### HOW TO COMPLETE THIS TASK
Wherever a line in the records below contains "current", copy that line.

*** Opening DATA FOR THE TASK ***

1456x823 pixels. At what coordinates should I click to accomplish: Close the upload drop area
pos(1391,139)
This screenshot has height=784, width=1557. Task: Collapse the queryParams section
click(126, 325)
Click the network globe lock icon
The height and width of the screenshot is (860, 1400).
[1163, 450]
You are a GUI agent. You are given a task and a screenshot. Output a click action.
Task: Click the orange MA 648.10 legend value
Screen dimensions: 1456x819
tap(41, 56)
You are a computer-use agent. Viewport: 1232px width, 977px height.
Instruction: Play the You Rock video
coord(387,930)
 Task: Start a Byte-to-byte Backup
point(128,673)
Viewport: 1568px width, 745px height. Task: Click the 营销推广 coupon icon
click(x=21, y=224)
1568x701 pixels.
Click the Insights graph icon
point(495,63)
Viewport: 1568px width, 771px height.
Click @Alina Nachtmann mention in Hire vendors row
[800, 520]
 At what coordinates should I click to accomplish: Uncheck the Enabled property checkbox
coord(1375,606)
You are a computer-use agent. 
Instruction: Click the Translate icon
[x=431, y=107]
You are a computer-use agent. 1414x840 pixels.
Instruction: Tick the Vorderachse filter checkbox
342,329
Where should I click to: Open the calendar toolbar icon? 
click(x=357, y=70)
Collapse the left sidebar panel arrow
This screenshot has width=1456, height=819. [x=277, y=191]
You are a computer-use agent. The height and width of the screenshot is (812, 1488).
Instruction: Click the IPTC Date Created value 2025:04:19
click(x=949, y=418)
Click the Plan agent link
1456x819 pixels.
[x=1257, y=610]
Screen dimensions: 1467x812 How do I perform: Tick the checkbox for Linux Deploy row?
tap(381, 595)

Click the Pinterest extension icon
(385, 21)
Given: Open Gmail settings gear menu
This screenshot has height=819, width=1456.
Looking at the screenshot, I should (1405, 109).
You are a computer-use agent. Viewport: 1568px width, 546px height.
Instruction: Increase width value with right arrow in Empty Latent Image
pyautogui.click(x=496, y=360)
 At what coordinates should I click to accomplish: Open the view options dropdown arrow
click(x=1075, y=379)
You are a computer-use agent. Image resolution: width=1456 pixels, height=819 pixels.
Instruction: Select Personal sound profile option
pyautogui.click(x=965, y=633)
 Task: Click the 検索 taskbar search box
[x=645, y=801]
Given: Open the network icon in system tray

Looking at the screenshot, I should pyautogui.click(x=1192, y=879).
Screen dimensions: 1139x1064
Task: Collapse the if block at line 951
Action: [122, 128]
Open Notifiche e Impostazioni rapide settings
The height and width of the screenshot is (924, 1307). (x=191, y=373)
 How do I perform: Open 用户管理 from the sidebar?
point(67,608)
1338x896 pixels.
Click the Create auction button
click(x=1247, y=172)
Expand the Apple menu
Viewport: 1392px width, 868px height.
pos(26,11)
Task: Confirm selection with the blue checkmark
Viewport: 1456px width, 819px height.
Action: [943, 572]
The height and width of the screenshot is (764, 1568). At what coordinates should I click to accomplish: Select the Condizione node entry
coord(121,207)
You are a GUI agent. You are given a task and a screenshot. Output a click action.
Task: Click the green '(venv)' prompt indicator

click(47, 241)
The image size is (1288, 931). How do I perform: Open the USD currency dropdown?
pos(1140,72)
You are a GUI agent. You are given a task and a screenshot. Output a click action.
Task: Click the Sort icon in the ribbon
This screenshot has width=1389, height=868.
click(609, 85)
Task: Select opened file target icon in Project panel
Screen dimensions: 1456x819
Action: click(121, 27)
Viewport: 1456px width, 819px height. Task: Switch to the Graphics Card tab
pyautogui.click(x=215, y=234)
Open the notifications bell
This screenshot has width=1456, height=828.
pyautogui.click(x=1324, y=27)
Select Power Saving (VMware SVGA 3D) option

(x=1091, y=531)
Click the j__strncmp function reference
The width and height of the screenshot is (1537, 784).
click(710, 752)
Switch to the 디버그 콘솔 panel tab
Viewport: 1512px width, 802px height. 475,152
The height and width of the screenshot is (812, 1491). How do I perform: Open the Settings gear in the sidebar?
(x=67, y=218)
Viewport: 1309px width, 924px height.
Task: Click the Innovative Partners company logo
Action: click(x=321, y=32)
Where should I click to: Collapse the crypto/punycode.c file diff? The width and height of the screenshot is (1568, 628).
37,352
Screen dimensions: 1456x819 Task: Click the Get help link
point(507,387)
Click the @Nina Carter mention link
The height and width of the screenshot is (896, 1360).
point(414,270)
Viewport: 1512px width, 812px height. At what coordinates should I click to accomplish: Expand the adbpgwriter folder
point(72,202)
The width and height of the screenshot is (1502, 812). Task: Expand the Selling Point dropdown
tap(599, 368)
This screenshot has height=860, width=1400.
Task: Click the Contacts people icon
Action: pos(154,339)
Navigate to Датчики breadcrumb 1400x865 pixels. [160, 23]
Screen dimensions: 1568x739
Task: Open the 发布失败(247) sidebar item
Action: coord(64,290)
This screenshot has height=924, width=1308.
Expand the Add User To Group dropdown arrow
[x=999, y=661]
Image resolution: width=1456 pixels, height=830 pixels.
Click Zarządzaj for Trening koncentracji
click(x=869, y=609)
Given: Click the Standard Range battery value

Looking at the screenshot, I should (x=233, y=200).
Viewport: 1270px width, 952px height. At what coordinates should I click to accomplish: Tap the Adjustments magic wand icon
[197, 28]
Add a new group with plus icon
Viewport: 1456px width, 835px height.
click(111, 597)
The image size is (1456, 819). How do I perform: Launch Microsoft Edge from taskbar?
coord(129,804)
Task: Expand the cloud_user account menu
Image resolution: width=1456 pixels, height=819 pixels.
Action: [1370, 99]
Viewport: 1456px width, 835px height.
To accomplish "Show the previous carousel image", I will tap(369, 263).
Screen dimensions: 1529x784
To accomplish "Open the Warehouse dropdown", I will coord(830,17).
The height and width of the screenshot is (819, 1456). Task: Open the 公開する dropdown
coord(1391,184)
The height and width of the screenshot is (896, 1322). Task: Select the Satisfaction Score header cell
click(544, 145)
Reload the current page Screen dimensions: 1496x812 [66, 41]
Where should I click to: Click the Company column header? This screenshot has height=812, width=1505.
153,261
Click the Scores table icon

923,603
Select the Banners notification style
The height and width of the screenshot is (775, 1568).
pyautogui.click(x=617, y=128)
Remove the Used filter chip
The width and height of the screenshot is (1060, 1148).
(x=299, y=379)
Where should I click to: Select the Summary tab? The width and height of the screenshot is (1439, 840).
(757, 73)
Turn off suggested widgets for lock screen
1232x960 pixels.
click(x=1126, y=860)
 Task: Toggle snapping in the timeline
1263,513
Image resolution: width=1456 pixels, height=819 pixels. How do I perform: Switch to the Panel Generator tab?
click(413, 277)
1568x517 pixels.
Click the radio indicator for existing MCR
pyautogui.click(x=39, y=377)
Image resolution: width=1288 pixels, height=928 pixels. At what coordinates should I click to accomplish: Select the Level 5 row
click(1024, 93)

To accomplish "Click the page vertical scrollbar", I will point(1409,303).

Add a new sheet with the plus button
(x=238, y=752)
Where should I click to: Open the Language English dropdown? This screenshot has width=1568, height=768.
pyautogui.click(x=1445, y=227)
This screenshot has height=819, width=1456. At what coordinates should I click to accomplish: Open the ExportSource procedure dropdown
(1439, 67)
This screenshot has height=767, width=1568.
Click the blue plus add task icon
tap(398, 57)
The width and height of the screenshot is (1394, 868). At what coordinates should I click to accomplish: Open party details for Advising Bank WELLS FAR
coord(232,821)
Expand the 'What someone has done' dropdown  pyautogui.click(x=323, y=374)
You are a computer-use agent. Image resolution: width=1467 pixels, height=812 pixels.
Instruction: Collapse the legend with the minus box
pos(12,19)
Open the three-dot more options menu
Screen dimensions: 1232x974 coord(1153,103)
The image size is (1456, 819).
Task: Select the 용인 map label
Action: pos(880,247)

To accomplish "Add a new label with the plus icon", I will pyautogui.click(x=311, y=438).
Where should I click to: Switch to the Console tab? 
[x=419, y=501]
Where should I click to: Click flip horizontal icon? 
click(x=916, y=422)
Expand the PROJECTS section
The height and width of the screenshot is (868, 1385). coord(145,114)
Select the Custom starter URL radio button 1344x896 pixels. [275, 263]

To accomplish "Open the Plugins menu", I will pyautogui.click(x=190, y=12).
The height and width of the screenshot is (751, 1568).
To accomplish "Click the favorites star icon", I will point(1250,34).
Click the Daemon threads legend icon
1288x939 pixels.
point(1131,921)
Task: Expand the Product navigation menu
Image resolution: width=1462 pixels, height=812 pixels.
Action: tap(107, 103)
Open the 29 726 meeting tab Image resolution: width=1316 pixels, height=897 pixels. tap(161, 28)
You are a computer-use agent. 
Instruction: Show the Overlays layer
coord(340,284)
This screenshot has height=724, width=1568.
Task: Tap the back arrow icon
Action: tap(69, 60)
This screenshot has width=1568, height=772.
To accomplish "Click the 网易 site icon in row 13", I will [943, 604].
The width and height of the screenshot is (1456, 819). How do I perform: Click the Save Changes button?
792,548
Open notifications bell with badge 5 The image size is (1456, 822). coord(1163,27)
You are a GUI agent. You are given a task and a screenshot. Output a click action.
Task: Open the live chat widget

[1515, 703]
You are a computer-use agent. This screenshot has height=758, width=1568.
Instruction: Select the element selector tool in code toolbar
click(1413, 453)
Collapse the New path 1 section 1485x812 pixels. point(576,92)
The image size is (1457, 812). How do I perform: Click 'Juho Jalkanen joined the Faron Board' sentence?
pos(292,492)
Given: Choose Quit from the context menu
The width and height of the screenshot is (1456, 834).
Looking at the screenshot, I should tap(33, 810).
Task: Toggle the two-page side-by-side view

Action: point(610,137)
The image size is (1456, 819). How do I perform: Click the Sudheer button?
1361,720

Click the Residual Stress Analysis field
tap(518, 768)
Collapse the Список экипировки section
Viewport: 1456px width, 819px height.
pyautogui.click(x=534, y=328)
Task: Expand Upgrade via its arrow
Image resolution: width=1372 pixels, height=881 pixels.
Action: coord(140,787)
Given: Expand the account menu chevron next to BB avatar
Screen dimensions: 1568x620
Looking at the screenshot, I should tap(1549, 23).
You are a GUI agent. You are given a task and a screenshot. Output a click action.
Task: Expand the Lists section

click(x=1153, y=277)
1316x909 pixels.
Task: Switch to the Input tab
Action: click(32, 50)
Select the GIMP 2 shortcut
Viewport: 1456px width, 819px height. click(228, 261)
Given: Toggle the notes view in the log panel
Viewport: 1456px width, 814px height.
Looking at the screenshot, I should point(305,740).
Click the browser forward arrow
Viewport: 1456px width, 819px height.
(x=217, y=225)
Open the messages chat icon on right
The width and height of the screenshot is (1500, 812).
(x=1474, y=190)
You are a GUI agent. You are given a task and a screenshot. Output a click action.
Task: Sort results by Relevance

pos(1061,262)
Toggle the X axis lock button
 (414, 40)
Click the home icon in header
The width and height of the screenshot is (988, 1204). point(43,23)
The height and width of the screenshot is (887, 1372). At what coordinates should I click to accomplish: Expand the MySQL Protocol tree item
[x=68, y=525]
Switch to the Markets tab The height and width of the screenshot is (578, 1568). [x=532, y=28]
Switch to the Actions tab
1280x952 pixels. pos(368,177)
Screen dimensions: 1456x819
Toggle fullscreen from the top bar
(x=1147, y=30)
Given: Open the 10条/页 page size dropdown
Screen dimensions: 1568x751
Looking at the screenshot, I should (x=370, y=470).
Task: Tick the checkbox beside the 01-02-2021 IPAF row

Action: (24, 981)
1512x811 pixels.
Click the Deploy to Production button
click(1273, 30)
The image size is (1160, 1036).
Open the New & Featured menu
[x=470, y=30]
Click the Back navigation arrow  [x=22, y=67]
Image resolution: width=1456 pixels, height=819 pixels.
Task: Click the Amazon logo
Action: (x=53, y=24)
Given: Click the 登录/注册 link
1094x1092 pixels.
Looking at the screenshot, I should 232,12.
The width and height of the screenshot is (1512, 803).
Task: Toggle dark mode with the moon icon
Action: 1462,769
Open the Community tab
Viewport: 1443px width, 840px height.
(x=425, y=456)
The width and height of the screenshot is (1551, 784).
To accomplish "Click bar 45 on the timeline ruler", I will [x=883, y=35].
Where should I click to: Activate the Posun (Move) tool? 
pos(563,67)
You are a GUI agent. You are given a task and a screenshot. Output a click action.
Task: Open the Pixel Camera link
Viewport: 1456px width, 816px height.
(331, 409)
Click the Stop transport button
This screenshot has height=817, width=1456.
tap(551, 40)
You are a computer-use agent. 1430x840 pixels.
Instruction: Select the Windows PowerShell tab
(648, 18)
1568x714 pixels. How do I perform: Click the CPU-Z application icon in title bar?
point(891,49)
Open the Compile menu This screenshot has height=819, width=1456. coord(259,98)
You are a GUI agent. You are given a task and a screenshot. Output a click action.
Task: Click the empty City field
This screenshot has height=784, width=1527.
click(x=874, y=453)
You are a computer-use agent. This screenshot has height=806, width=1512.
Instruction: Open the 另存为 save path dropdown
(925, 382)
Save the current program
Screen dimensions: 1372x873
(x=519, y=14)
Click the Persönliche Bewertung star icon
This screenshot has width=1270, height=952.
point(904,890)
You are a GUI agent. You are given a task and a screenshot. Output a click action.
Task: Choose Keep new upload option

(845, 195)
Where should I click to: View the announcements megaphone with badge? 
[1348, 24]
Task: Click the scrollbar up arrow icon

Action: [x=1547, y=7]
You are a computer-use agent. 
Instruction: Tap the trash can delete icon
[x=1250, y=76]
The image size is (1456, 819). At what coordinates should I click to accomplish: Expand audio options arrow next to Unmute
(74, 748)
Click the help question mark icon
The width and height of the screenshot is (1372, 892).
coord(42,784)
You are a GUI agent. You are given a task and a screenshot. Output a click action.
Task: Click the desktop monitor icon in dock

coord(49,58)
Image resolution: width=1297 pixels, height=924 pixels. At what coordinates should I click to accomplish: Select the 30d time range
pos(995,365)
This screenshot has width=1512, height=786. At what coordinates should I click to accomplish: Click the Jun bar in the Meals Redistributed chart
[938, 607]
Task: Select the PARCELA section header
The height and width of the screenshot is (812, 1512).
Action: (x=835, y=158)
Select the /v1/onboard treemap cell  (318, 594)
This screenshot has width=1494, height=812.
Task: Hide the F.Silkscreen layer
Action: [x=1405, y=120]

*** Closing DATA FOR THE TASK ***

### WORKED SOLUTION
Reload the current page Screen dimensions: 1496x812 [66, 41]
Save the current program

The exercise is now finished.